A second category of works uses k-means as the core of their clustering algorithm [17]. In this case, a third factor is considered: similarity between origin–destination transitions among groups. The proposed model was applied to real-world datasets from New York and Washington D.C. This approach may fail in situations where clusters are non-convex and there are physical barriers such as rivers. For this reason, the authors in [21] processed data collected from the New York City Bike System and proposed a spectral clustering algorithm that operates in conjunction with a label propagation algorithm, which controls the geographical extension of the obtained clusters. According to the obtained results, it seems that imposing geographical proximity as a requirement for clustering somehow fades the information regarding the actual behaviour shown at docking stations.
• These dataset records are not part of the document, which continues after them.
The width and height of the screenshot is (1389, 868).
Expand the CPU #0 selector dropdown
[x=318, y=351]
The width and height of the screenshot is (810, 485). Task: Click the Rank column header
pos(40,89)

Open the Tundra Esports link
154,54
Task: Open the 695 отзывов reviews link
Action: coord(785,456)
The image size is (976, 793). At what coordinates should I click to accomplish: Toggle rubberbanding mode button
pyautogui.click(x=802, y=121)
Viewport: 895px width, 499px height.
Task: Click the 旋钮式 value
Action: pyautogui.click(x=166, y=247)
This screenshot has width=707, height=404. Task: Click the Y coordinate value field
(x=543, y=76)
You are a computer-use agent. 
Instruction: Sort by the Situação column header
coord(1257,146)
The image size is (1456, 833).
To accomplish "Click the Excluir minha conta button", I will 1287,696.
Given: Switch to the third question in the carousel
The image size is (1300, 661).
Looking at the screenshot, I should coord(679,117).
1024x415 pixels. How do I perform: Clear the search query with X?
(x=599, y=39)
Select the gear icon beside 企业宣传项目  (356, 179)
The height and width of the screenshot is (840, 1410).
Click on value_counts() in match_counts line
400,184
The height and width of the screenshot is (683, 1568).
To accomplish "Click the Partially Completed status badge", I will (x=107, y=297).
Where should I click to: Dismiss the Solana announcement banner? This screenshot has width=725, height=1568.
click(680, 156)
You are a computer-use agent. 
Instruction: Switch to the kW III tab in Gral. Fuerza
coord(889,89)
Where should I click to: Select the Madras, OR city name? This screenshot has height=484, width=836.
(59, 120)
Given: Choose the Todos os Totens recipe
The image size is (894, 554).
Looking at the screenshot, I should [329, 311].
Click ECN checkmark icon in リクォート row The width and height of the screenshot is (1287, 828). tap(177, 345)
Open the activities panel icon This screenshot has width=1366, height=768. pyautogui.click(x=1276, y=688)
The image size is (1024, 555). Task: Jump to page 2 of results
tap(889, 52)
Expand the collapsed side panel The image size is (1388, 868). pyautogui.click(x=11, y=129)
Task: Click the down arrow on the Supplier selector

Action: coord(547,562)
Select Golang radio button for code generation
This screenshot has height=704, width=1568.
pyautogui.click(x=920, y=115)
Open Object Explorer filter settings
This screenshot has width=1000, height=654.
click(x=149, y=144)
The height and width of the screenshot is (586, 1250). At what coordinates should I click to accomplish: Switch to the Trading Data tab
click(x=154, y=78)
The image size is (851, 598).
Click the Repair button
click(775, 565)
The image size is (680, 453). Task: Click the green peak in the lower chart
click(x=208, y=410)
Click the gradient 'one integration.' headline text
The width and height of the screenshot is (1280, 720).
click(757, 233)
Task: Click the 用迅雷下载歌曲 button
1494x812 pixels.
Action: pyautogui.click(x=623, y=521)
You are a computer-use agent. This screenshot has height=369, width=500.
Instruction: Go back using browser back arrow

A third category incorporates labelled data that leads to supervised clustering algorithms [22]. The labels are based on temporal information (time of day and day of week) and allow a joint maximization of purity and similarity in each cluster. This approach was applied to a BSS in the San Francisco Bay Area in order to detect unbalanced situations. The presented results show its scalability, speed, and simplicity. Nevertheless, the algorithm shows a significant drawback: it only factors in the present information about the availability (ratio between the number of available bikes and the total capacity) of each docking station, which does not take into account whether the bicycles were picked up or returned by users or rebalancing operations. This same disadvantage is observed in [16].

Anyhow, the idea of incorporating temporal information to the algorithm is clearly beneficial for clustering given that there is an obvious relation between a docking station’s behaviour and the time of day or the day of week. The authors in [23] use this relation to construct a Graph Convolutional Neural Network in order to detect complex connections among the behavioural patterns observed in different docking stations. They describe the clustering problem as a non-Euclidean space, which consequently requires specific distance matrices. This particular need significantly increases the complexity of solutions and its subsequent computing load.

This evident complexity inherent to clustering of docking stations in BSSs has redirected scientific literature towards adopting an IoSB model [12]. Under this perspective a BSS comprises five layers: perception, physical, communications, application, and security. Among them, the physical layer is responsible for the system management, which includes the interaction with the user during the process of picking up and returning the bicycle. The physical layer could be extended to perform the characterization of the docking station, using an edge computing approach. This way, we could move this calculation to the edge, alleviating the data load on the communications channel to the central or cloud server. Following this approach, the authors in [1] designed an IoSB architecture for a BSS system, which includes three basic layers: the site, the BSS server, and the BSS cloud centre. They proposed a clustering algorithm based on self-organizing regression to be performed in the edge (site). However, this method may imply high computational requirements, exceeding the capacity of the site. In this case, the edge will require to offload this calculation to the upper BSS server layer.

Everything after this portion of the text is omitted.